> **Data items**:

***

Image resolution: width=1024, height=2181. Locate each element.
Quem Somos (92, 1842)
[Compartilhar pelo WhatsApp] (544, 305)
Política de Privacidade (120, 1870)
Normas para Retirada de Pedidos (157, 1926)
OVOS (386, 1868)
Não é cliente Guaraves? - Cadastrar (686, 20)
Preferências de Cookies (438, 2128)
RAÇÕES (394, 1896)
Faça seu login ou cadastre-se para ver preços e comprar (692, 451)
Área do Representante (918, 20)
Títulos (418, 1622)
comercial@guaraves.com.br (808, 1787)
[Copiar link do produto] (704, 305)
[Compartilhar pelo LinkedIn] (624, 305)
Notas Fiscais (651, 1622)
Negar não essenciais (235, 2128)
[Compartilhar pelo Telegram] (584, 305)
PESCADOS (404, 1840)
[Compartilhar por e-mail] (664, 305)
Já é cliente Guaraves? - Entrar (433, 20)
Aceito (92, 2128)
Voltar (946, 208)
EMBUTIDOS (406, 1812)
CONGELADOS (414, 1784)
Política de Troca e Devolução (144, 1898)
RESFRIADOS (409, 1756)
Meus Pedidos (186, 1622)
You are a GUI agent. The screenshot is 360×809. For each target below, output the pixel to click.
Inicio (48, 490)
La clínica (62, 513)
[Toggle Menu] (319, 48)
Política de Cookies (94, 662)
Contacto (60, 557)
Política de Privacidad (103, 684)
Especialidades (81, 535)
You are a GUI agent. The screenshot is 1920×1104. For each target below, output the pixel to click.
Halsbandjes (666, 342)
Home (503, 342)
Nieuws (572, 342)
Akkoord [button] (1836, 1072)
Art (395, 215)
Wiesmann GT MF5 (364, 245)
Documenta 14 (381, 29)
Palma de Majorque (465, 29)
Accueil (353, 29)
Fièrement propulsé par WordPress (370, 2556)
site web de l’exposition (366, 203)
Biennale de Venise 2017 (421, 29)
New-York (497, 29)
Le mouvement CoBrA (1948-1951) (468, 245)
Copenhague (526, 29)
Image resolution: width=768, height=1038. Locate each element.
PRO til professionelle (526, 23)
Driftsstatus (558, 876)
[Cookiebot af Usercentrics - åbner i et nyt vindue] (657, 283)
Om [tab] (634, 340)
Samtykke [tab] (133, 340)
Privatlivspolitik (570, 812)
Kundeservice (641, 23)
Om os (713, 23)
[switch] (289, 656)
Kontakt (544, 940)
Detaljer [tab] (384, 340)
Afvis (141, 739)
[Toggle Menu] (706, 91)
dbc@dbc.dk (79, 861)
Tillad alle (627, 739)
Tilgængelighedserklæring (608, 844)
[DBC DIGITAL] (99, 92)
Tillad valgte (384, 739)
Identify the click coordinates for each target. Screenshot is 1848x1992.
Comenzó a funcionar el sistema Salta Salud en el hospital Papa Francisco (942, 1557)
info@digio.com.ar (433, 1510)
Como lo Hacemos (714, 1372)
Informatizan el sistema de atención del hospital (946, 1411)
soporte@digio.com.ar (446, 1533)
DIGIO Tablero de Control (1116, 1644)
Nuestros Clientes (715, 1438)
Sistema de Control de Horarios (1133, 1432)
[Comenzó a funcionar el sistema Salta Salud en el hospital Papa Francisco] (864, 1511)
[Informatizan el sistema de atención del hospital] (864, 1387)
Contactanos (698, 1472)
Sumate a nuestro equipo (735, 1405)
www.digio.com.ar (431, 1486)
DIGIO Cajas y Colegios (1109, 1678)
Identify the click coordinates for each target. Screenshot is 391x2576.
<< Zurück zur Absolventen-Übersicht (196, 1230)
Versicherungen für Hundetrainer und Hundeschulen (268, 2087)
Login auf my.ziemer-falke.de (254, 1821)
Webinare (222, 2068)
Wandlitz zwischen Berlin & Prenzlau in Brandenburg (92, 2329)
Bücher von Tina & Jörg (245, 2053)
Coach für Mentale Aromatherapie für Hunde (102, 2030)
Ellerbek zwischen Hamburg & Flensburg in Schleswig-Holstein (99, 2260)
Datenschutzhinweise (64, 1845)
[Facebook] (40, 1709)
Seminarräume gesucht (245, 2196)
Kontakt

***

> **What the exercise asks**: Extract the data exactly as given.

> **Expected answer**:
Image resolution: width=1024, height=2181. Locate each element.
Quem Somos (92, 1842)
[Compartilhar pelo WhatsApp] (544, 305)
Política de Privacidade (120, 1870)
Normas para Retirada de Pedidos (157, 1926)
OVOS (386, 1868)
Não é cliente Guaraves? - Cadastrar (686, 20)
Preferências de Cookies (438, 2128)
RAÇÕES (394, 1896)
Faça seu login ou cadastre-se para ver preços e comprar (692, 451)
Área do Representante (918, 20)
Títulos (418, 1622)
comercial@guaraves.com.br (808, 1787)
[Copiar link do produto] (704, 305)
[Compartilhar pelo LinkedIn] (624, 305)
Notas Fiscais (651, 1622)
Negar não essenciais (235, 2128)
[Compartilhar pelo Telegram] (584, 305)
PESCADOS (404, 1840)
[Compartilhar por e-mail] (664, 305)
Já é cliente Guaraves? - Entrar (433, 20)
Aceito (92, 2128)
Voltar (946, 208)
EMBUTIDOS (406, 1812)
CONGELADOS (414, 1784)
Política de Troca e Devolução (144, 1898)
RESFRIADOS (409, 1756)
Meus Pedidos (186, 1622)
You are a GUI agent. The screenshot is 360×809. For each target below, output the pixel to click.
Inicio (48, 490)
La clínica (62, 513)
[Toggle Menu] (319, 48)
Política de Cookies (94, 662)
Contacto (60, 557)
Política de Privacidad (103, 684)
Especialidades (81, 535)
You are a GUI agent. The screenshot is 1920×1104. For each target below, output the pixel to click.
Halsbandjes (666, 342)
Home (503, 342)
Nieuws (572, 342)
Akkoord [button] (1836, 1072)
Art (395, 215)
Wiesmann GT MF5 (364, 245)
Documenta 14 (381, 29)
Palma de Majorque (465, 29)
Accueil (353, 29)
Fièrement propulsé par WordPress (370, 2556)
site web de l’exposition (366, 203)
Biennale de Venise 2017 (421, 29)
New-York (497, 29)
Le mouvement CoBrA (1948-1951) (468, 245)
Copenhague (526, 29)
Image resolution: width=768, height=1038. Locate each element.
PRO til professionelle (526, 23)
Driftsstatus (558, 876)
[Cookiebot af Usercentrics - åbner i et nyt vindue] (657, 283)
Om [tab] (634, 340)
Samtykke [tab] (133, 340)
Privatlivspolitik (570, 812)
Kundeservice (641, 23)
Om os (713, 23)
[switch] (289, 656)
Kontakt (544, 940)
Detaljer [tab] (384, 340)
Afvis (141, 739)
[Toggle Menu] (706, 91)
dbc@dbc.dk (79, 861)
Tillad alle (627, 739)
Tilgængelighedserklæring (608, 844)
[DBC DIGITAL] (99, 92)
Tillad valgte (384, 739)
Identify the click coordinates for each target. Screenshot is 1848x1992.
Comenzó a funcionar el sistema Salta Salud en el hospital Papa Francisco (942, 1557)
info@digio.com.ar (433, 1510)
Como lo Hacemos (714, 1372)
Informatizan el sistema de atención del hospital (946, 1411)
soporte@digio.com.ar (446, 1533)
DIGIO Tablero de Control (1116, 1644)
Nuestros Clientes (715, 1438)
Sistema de Control de Horarios (1133, 1432)
[Comenzó a funcionar el sistema Salta Salud en el hospital Papa Francisco] (864, 1511)
[Informatizan el sistema de atención del hospital] (864, 1387)
Contactanos (698, 1472)
Sumate a nuestro equipo (735, 1405)
www.digio.com.ar (431, 1486)
DIGIO Cajas y Colegios (1109, 1678)
Identify the click coordinates for each target. Screenshot is 391x2576.
<< Zurück zur Absolventen-Übersicht (196, 1230)
Versicherungen für Hundetrainer und Hundeschulen (268, 2087)
Login auf my.ziemer-falke.de (254, 1821)
Webinare (222, 2068)
Wandlitz zwischen Berlin & Prenzlau in Brandenburg (92, 2329)
Bücher von Tina & Jörg (245, 2053)
Coach für Mentale Aromatherapie für Hunde (102, 2030)
Ellerbek zwischen Hamburg & Flensburg in Schleswig-Holstein (99, 2260)
Datenschutzhinweise (64, 1845)
[Facebook] (40, 1709)
Seminarräume gesucht (245, 2196)
Kontakt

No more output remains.